For me, veganism is about one thing: ethics. Animals are sentient, complex beings with emotional lives as significant as our own. There is absolutely no justification (IMO), for torturing or killing them, particularly when we live in a first world country, where there are infinite options for what we can eat.
Pigs can be optimistic; cows experience extreme emotional distress when separated from their babies; chickens show signs of empathy. With all the science behind it, to suggest that farm animals don’t experience complex emotions is denial, plain and simple. Not to mention, what goes in our our country’s farming industry is so horrific, I won’t dare ruin your day by discussing it here (this is a happiness blog, after all(.

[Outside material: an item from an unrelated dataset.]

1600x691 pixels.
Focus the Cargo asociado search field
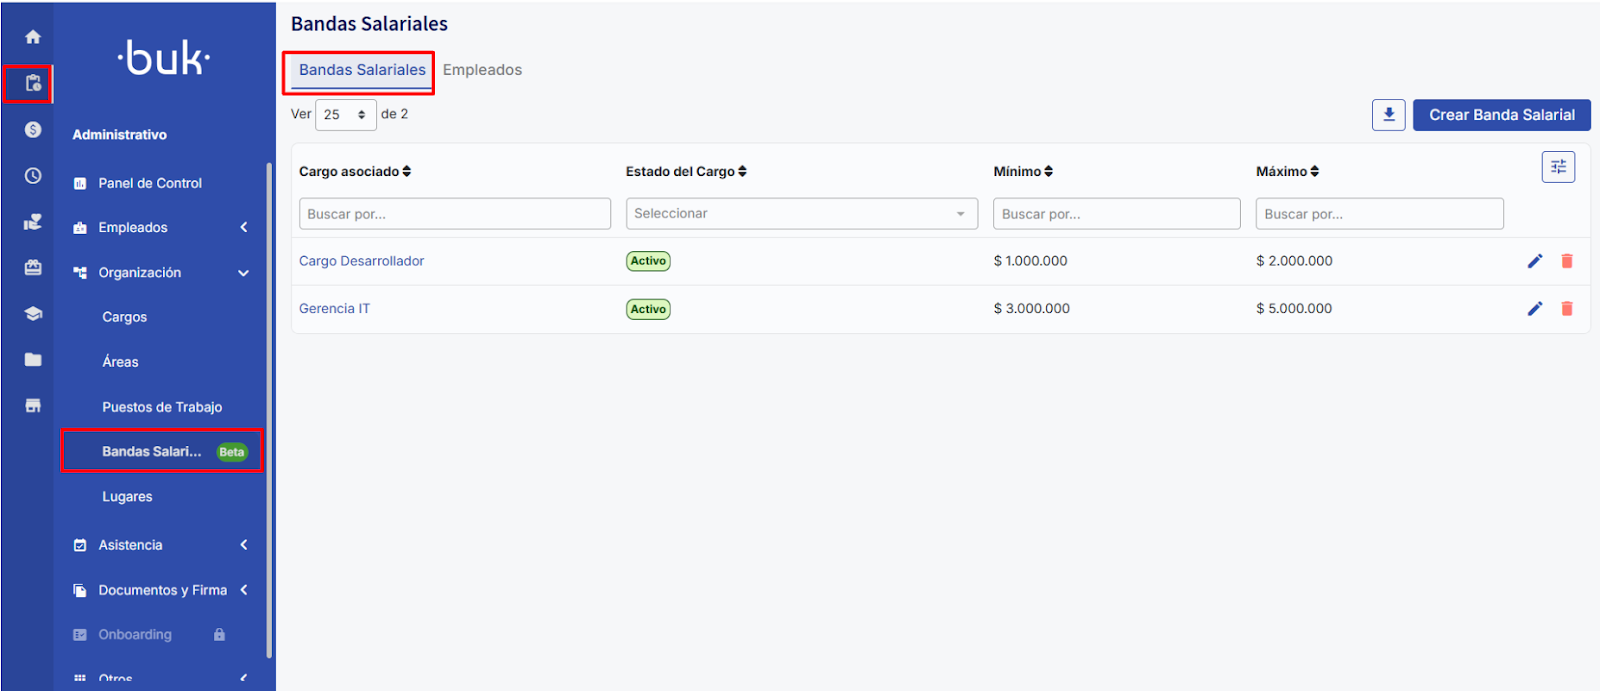coord(454,214)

These are all the reasons why I choose to take the leap into veganism. And as it turns out, foregoing animal products is nothing more than a minor inconvenience. I always thought it would be SO HARD to give up eggs and cheese. It wasn’t. Like anything, the anticipation was more onerous than the actual transition.
Vegan products and meat substitutes are getting more sophisticated by the day. At this point, it’s hardly a sacrifice — almost any recipe can be re-created at home. And thanks to bio-hackers, we’re months away from reproducing meat and dairy down to the last molecule — without any need for animal involvement.

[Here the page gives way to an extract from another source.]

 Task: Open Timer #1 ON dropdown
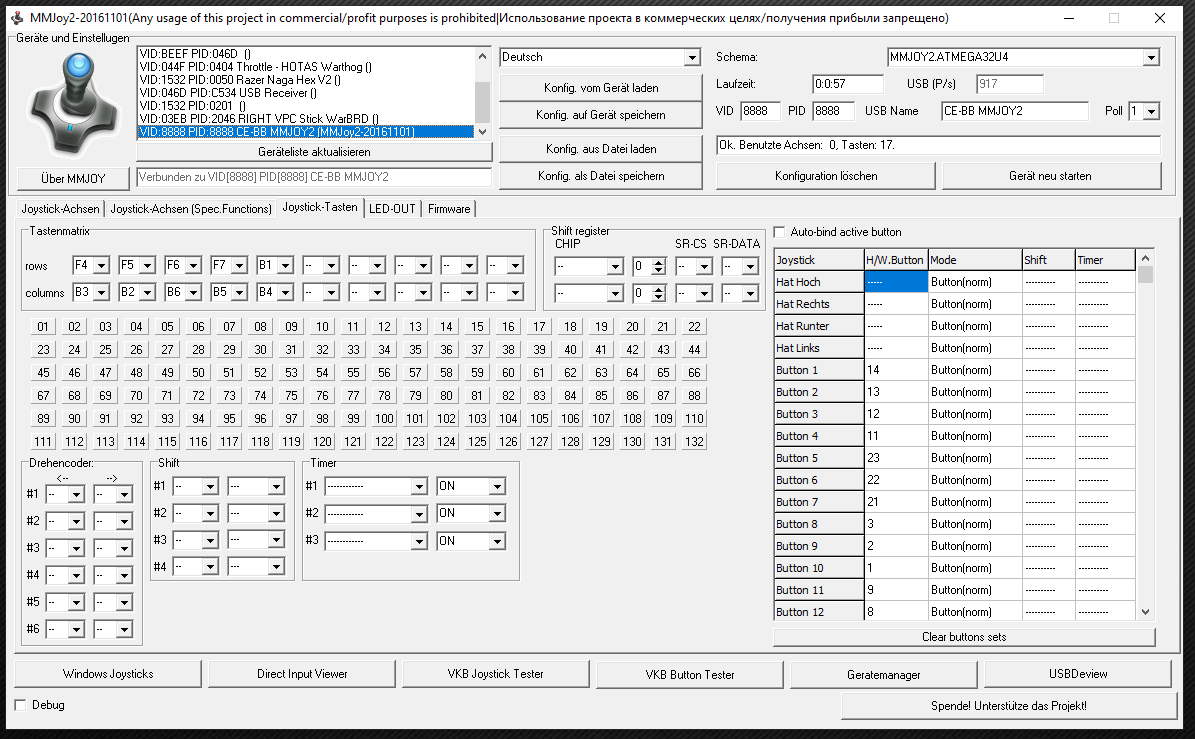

There’s no reason that I need to eat anything that had eyes or a brain or a beating heart.
So why am I delving into the origins of my vegan journey on a blog that’s all about happiness? Simple. Veganism has contributed to my happiness. Without a doubt.
Mahatma Gandhi once said: “Happiness is when what you think, what you say, and what you do are in harmony.”
I think there’s some meat (pun intended) to that assertion. Talking about how much I loved animals, while simultaneously contributing to their demise, wasn’t exactly a harmonious way of life.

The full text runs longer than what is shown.